Open `http://localhost:5001` in your browser. In **Experiments -> lasagnastack -> Traces**, each run has three span levels: the top-level pipeline span (`ReelPipeline.run`), a per-stage span (e.g. `AnalyseStage.run`), and individual LLM call spans (e.g. `GeminiClient._call_api` or `OpenRouterClient._call_api`) nested inside.

Runs are named `lasagnastack-{brief_stem}-{4-char-id}` and tagged with the model, reel name, and `critique_max_retries`.

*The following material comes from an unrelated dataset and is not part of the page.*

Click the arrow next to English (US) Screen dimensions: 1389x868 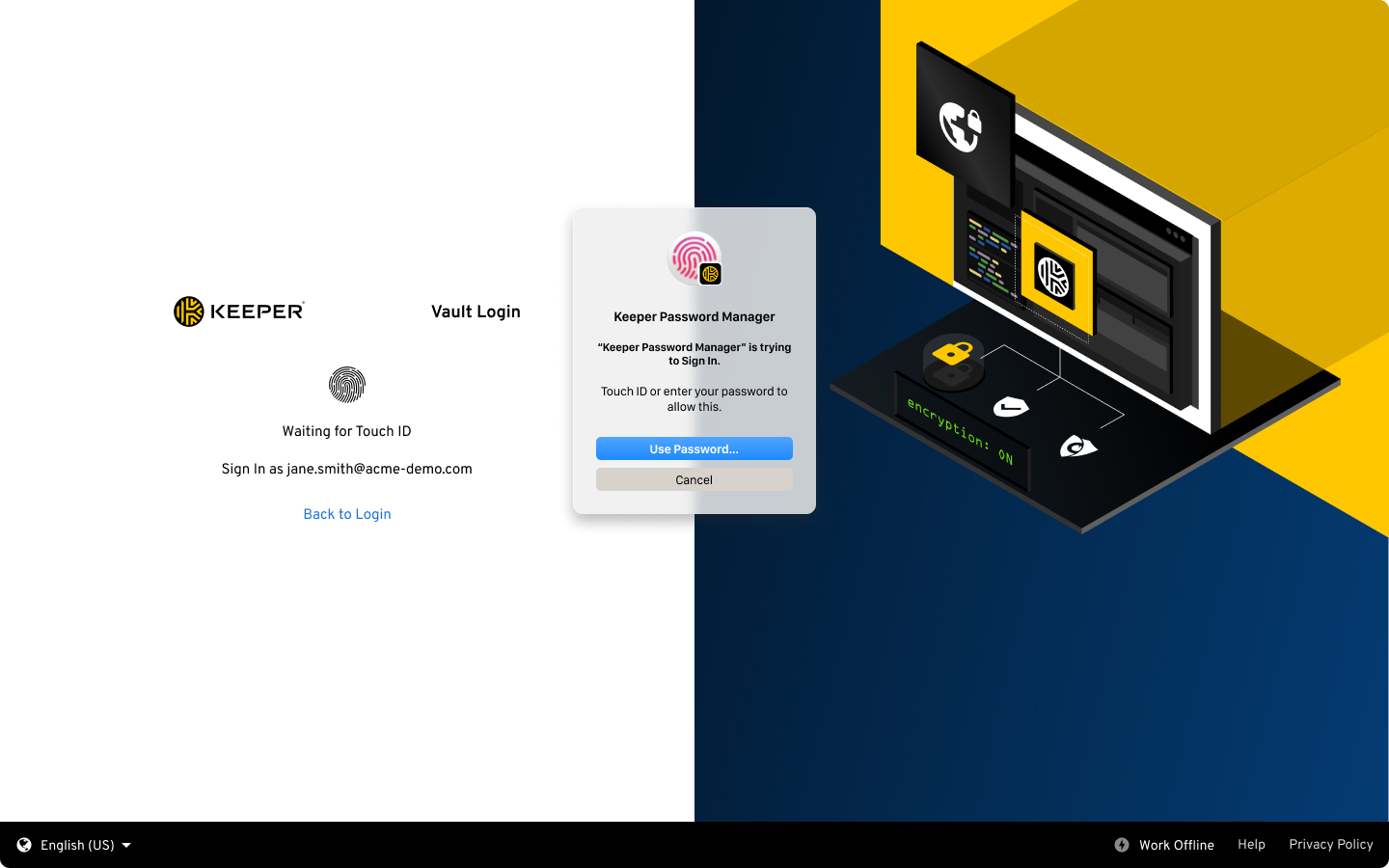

**To use a remote MLflow server instead**, set `MLFLOW_TRACKING_URI` as an environment variable:

```
MLFLOW_TRACKING_URI=http://your-mlflow-server:5001
```

Note that runs already stored in `~/.lasagnastack/mlflow.db` will not appear on a remote server — the two stores are independent.

---

## This repo is cool because...

- The pipeline is modularlised into stages, with each stage being responsible for transforming the global state of the pipeline run (similar to LangGraph). It is easy to add, remove, or reorder stages.
- The pipeline supports "skills" -- each user can write their own skill `.md` file to customise the pipeline to their own accounts' styles and branding, or use pre-written skills from marketplaces to cater for different types of reel content.
- Chain-of-thought reasoning is supported for both Gemini and OpenRouter models, controlled per-client via `reasoning_max_tokens` (token budget), `reasoning_effort` (qualitative level, OpenRouter only), and `total_max_tokens` (total output ceiling, required for some Anthropic models).
- Human-in-the-loop is deeply integrated in the design, with each stage prompting the user for confirmation before proceeding to the next stage.
- Prompt caching is enabled to avoid unnecessary LLM calls to reduce latency and cost.
- The tool is deeply integrated with its host machine. It auto-detects CapCut Desktop, copies all source media (timeline clips and unused footage) so the project opens in CapCut with no missing-media errors, no manual steps, all your raw clips already in the import panel, and the timeline editor populated and ready to go.